Nata tergesa – gesa memasuki ruangan Satya, segera setelah masuk, ia menjelaskan situasinya kepada Satya.

“Bos, gawat! Proyek terbaru kita bocor ke perusahaan lain. Mereka meluncurkan produk yang sama persis dengan konsep dalam proyek kita.” Ia memberikan tablet yang dipegang olehnya kepada Satya. Di tablet tersebut sudah terbuka laman berita mengenai Perusahaan X yang meluncurkan produk baru.

Satya sangat marah, proyek yang ia kerjakan dengan sepenuh hati, bocor ke perusahaan saingan. Dia tidak akan memafkan siapapun dalangnya.

“Bagaimana bisa? Bahkan produk mereka sama persis dengan rencana kita.” Ia menggeram kesal, kemudian melihat nama perusahaan yang tidak asing di matanya.

“Bukankah ini perusahaan tempat Dewi dulu bekerja?” tanyanya kepada Nata, ia mengingat di mana pernah membaca nama tersebut. Ternyata di surat lamaran milik Dewi.

“Benar, Pak.”

“Dasar, bajingan! Beraninya mereka berbuat hal ini. Mereka tidak tahu sedang berhadapan dengan siapa!” umpatnya dengan pelan, ia tidak ingin Dewi yang berada diluar mendengar ucapan kasarnya.

“Pak, mohon tenang.
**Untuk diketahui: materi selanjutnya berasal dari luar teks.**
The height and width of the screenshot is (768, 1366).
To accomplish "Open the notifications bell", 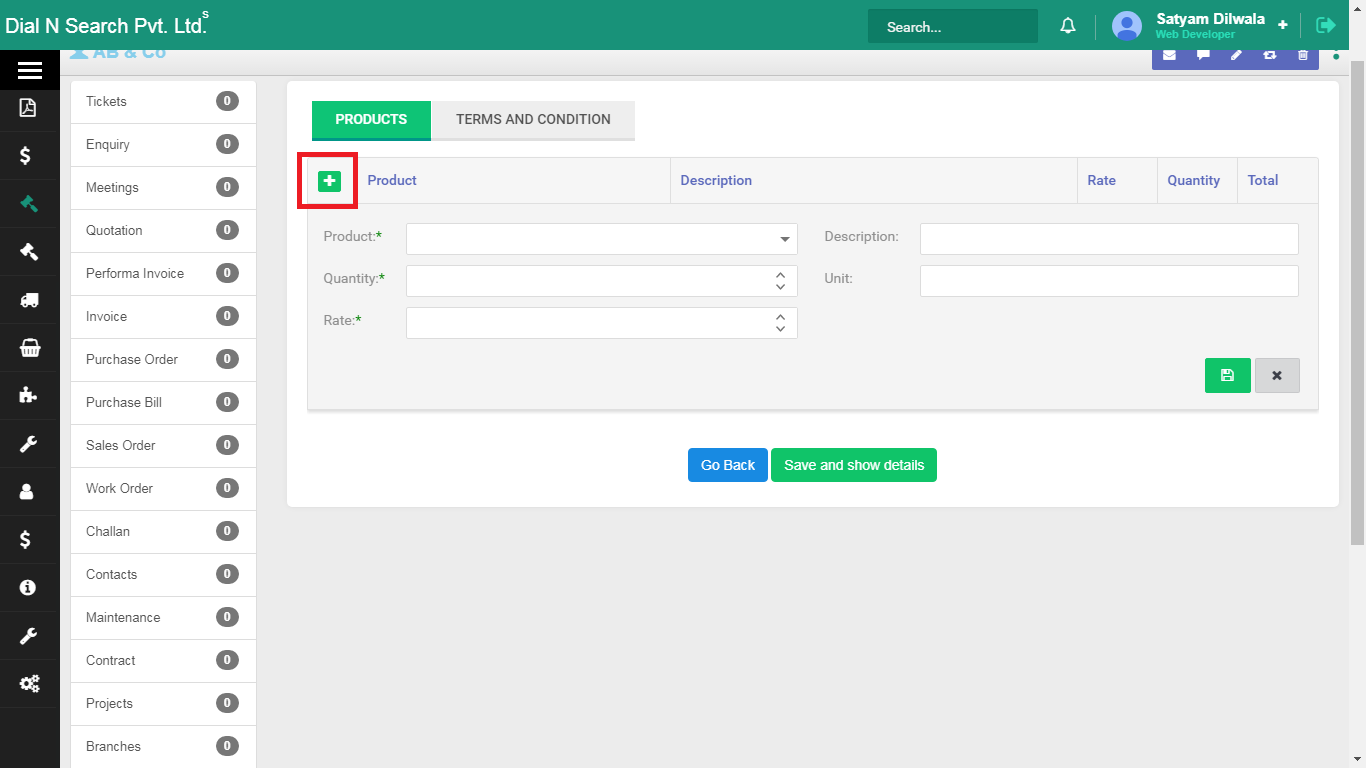I will click(1068, 26).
Dan jangan berencana untuk menerobos kantor mereka malam hari untuk menghancurkannya.”

Raut muka Satya lagi – lagi mengatakan kok-kamu-bisa-tahu-rencanaku. Nata hanya memutar bola matanya kesal.

“Berhenti menyelesaikan masalah dengan kekerasan, Pak. Memangnya saya tidak tahu, tabiat Bapak yang suka menghancurkan penyebab masalah secara diam – diam?” ia mengambil tabletnya kembali, sebelum hancur di tangan Satya.
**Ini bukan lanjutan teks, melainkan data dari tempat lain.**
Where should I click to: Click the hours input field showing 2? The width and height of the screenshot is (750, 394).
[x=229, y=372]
“Hahh, aku mengerti.” Satya memegang kepalanya, mencoba mendinginkan kepalanya. Sejujurnya, Satya adalah tipe orang yang mudah menggerakan otot daripada otak. Namun berkat Nata yang berada disisinya selama puluhan taun, membuatnya perlahan berubah untuk menggunakan otaknya.

Meskipun terkadang ia lepas kendali, ada Nata yang selalu menenangkan dirinya kembali.

“Mari kembali adakan rapat besar. Suruh semua karyawan berkumpul, kita harus segera menyelesaikan masalah ini."